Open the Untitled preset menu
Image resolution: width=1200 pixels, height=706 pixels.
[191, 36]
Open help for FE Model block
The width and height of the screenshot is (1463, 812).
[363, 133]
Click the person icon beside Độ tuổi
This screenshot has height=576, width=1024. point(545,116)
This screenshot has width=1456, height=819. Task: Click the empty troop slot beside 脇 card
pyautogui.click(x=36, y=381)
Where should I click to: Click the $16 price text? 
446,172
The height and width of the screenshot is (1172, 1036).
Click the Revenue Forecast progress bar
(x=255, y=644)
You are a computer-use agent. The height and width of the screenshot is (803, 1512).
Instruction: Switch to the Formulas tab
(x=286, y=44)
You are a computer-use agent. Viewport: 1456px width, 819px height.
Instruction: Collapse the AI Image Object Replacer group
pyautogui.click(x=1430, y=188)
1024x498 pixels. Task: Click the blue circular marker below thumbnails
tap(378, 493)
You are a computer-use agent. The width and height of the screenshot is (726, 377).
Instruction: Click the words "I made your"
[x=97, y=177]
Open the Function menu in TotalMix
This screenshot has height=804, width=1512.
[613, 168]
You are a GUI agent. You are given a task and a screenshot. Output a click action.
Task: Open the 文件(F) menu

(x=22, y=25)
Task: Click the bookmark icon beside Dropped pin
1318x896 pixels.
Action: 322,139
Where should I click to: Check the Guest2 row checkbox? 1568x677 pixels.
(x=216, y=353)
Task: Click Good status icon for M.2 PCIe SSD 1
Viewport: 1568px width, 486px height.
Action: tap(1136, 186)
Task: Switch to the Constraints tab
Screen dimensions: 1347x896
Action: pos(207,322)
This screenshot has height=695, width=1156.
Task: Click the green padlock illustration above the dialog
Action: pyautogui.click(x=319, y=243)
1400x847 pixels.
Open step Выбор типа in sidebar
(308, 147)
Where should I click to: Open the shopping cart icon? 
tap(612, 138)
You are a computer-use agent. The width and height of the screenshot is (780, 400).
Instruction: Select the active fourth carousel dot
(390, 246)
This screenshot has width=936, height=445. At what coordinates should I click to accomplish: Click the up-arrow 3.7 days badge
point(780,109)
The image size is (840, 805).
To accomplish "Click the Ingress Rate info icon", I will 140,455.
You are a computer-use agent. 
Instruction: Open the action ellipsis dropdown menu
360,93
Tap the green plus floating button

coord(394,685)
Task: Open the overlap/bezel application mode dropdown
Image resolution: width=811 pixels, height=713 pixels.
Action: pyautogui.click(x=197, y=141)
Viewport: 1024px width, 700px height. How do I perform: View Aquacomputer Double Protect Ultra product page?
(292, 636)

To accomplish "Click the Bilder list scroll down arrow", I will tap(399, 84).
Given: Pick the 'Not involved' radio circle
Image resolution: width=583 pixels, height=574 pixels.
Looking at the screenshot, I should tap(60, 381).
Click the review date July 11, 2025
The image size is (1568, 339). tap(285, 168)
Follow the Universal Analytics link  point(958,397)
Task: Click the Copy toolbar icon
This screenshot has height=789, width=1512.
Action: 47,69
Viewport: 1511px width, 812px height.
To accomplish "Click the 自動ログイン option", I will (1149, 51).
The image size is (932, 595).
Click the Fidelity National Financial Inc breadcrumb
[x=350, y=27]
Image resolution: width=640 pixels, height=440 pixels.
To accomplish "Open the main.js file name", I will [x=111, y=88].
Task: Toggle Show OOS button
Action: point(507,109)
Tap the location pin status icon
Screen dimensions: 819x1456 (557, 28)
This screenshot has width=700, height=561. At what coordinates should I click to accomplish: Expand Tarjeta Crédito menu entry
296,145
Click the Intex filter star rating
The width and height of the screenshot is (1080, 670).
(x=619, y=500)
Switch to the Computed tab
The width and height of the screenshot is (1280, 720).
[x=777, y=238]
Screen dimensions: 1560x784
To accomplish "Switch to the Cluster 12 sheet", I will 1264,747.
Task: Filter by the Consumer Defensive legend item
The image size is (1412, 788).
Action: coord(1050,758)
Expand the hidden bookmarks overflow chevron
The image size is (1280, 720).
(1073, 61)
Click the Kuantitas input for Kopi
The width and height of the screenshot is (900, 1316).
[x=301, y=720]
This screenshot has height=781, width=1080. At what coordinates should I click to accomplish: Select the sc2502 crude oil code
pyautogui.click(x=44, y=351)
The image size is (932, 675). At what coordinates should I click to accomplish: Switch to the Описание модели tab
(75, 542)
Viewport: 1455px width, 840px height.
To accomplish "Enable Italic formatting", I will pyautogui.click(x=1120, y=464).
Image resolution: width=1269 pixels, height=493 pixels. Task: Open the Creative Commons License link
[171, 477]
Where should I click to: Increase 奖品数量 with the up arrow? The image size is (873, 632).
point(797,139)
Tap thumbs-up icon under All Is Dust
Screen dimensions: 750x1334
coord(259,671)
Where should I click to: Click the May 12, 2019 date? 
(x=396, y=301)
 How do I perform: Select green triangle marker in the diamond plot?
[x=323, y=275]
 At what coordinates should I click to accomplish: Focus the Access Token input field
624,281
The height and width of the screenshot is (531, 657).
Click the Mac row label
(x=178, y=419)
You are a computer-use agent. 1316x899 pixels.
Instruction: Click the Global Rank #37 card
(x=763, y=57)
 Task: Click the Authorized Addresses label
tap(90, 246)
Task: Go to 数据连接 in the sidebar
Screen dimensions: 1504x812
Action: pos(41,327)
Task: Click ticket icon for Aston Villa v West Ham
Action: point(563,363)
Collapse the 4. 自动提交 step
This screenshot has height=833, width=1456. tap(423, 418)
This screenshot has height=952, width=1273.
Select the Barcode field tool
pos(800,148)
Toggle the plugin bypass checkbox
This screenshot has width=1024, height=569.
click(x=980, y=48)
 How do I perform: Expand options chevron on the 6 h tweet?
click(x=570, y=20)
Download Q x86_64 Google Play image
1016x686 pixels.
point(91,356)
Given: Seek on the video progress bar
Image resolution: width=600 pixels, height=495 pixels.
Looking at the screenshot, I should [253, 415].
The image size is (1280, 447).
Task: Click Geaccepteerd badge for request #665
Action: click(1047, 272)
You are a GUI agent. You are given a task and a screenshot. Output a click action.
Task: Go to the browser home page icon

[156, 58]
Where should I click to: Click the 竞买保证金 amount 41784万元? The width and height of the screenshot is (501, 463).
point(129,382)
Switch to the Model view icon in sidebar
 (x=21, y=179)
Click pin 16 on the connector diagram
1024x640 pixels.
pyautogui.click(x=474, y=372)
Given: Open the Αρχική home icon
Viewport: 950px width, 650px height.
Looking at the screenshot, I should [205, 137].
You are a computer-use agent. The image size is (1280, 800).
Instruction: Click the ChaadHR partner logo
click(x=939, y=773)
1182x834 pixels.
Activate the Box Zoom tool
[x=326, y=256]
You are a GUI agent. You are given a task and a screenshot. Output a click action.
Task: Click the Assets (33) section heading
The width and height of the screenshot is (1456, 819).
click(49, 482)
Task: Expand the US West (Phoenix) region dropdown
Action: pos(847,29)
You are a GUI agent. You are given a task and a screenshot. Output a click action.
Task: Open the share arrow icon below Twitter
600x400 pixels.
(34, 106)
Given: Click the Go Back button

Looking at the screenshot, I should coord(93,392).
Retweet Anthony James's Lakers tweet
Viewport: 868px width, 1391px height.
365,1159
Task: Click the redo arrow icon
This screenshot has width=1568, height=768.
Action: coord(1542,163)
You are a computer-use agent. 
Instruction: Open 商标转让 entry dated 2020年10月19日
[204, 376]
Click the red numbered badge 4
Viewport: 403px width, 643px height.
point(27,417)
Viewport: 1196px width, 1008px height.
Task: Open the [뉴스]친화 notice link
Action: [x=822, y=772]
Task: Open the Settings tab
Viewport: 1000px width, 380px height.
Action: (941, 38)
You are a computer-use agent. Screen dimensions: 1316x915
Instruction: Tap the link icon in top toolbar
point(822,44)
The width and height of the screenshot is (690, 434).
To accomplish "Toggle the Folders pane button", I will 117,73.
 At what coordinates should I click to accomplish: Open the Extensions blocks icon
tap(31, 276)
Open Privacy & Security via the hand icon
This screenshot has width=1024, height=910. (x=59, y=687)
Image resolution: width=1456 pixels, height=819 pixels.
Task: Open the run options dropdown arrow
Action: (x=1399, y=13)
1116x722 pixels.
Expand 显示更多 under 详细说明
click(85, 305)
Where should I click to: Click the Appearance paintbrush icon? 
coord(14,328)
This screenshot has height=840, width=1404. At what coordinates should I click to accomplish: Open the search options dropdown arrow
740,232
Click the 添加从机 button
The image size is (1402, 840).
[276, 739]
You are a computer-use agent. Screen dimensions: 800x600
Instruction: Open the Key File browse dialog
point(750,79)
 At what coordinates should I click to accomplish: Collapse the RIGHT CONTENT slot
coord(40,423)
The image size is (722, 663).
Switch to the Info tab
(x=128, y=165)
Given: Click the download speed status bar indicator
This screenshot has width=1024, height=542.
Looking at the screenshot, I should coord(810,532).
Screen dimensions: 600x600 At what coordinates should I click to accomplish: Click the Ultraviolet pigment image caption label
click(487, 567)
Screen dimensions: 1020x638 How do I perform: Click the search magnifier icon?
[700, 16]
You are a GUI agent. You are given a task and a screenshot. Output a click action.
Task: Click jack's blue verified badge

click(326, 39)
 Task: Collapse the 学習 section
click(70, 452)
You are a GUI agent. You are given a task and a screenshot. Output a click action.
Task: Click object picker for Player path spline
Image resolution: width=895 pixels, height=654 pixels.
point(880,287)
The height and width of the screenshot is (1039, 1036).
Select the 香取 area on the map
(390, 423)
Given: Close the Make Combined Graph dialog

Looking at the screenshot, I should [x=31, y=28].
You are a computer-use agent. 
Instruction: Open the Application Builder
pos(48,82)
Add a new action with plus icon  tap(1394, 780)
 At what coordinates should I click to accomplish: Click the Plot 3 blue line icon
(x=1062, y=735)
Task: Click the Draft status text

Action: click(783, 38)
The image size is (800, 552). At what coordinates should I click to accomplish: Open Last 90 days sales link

+===+

Substitute "Published" for "Draft" in the lines beginning with the one that contains "Task: Click the Draft status text" and running through the end of the records, and write out only those lines with nothing else changed.

Complete answer ->
Task: Click the Published status text

Action: click(783, 38)
The image size is (800, 552). At what coordinates should I click to accomplish: Open Last 90 days sales link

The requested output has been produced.